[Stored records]
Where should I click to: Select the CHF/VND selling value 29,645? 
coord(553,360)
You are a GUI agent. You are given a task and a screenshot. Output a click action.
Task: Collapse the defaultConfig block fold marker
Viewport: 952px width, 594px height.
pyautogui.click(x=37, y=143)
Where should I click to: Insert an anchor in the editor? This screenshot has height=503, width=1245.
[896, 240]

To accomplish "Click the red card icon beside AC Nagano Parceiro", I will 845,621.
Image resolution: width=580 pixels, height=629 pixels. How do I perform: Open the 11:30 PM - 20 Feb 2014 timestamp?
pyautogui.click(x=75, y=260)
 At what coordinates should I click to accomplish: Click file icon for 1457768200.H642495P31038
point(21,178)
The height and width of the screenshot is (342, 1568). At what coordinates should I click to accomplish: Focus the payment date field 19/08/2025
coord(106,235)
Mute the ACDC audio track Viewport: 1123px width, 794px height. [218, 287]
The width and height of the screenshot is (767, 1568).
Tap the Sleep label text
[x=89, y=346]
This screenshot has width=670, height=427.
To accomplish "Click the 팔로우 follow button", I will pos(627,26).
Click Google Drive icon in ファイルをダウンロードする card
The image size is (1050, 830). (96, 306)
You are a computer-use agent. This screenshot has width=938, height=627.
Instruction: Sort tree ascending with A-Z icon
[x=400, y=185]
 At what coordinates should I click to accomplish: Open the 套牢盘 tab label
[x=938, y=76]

- **WHAT THE TASK ASKS**
Your answer should hold every line of the entries that contains the string "will".

- **ANSWER FOR THIS EXERCISE**
To accomplish "Click the red card icon beside AC Nagano Parceiro", I will 845,621.
To accomplish "Click the 팔로우 follow button", I will pos(627,26).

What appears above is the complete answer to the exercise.